No início de dezembro, começou a desconfiar do quanto estivera errado ao duvidar. Nos enfeites das ruas, nas vitrinas das lojas, no sorriso das pessoas, em tudo as promessas  pelas quais ansiosamente viera esperando por quase toda sua vida. 

Nem as janelas inteiramente abertas aliviavam-no do calor. Sentia-se mal, pesado, sem o alívio que esperava do silêncio. E o suor, umedecendo-lhe o cabelo na nuca, encharcando-lhe cada centímetro da roupa e do corpo, era um desconforto difícil de suportar. Sentia-se desmanchar como rímel em rosto de prostituta. Tivesse mais tempo, tomaria uma ducha fria. Mas faltavam menos de dez minutos para que fosse o dia seguinte, e ele precisava trancar-se no quarto, esperando a passagem. Um sal de fruta, que fosse, mas nem isso, e o mundo era um veleiro com o mastro a oscilar. Os quartos todos trancados, no escuro, sem fazer barulho nenhum, concentrados. Hóspedes e hospedeiros, todos na catedral. Sozinho, naquele casarão, como jamais estivera, mas no coração a brisa macia da esperança.

Abriu a porta e, trêmulo, sentindo uma ansiedade sem explicação, entrou no quarto. O ambiente estava ainda mais abafado do que na sala de jantar e seu desconforto só aumentou. Mas já se podiam ouvir os foguetes, que esparsamente espocavam nos bairros mais afastados e, de terno, como estava, jogou-se na cama. Logo depois o carrilhão da catedral anunciou a meia-noite e ele pôde ouvir, como se ali, dentro do quarto, o foguetório do centro da cidade e os fervorosos hinos de louvor entoados pelos fiéis. Os lençóis estavam encharcados: em êxtase, não sentiu mais o corpo.

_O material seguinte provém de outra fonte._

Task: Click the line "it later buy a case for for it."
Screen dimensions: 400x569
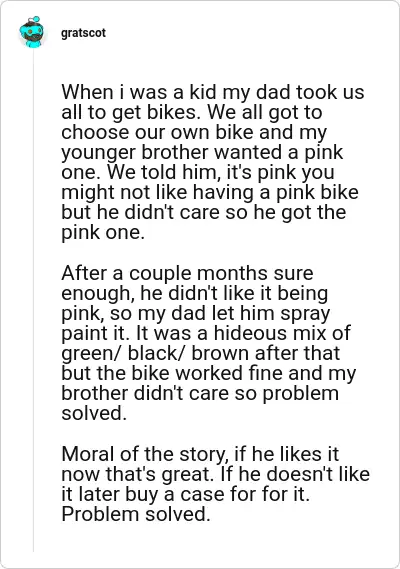Action: 185,494
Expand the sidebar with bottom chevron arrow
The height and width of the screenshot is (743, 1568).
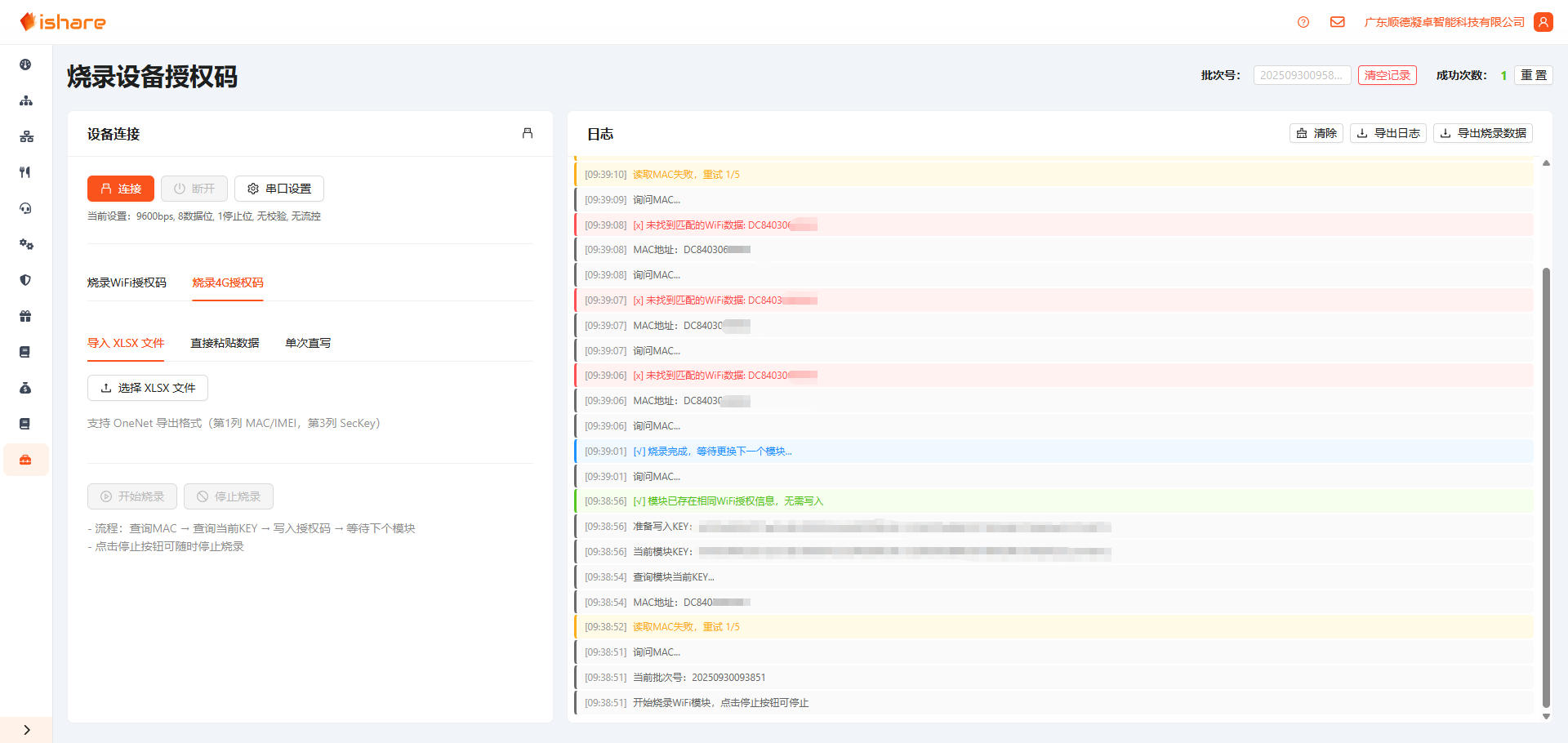26,730
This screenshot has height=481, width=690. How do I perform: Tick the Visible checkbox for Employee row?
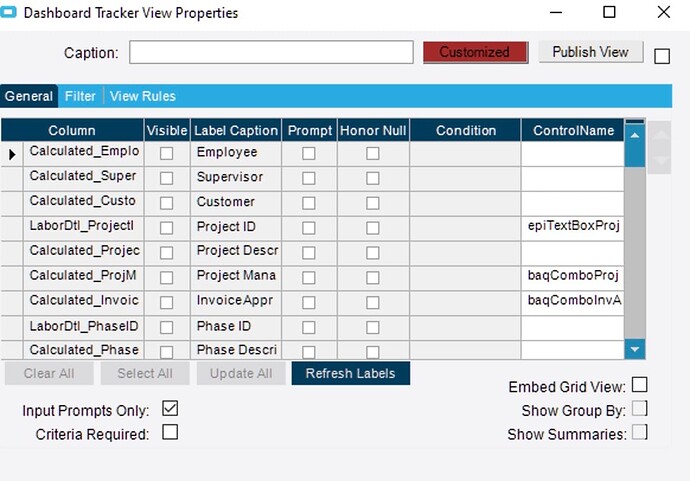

Escondidos pelo mato e pelo muro da escola, o Teodoro havia dito:

- Isso tudo é uma puta besteira.

Mas o que é então verdade?

Não chegou a sentir a brisa prometida: adormeceu antes.

Quando acordou, manhã a meio, ouvindo gargalhadas no quarto dos estudantes, do outro lado da parede, pulou furioso da cama, por causa da roupa amassada, do gosto amargo na boca, e por causa das gargalhadas. Não gostava do olhar escarninho com que eles o encaravam. Tirou o paletó e a camisa, pegou uma toalha de banho e saiu. Só então se lembrou das circunstâncias em que tinha adormecido. O banheiro ficava no fim do corredor e antes de chegar à metade do caminho quase foi atropelado pelas filhas  do Henrique, as duas na inauguração de seus patins barulhentos. E  pareceu-lhe que arremeteram contra ele de propósito, para assustá-lo, pois de longe ainda lhe faziam caretas, mostrando a língua e gesticulando obscenidades com as duas mãos.

   A pensão toda certamente já havia desfilado pelo banheiro, o piso, àquela hora, alagado e sujo. Pior que aquilo, entretanto, foi perceber que a família do sargento continuava urinando fora do vaso, como era público e insolúvel. Não fosse a premência de um banho, ali mesmo da porta ele teria voltado. O cheiro de amoníaco, o mesmo de sempre, invadiu suas narinas, sufocante.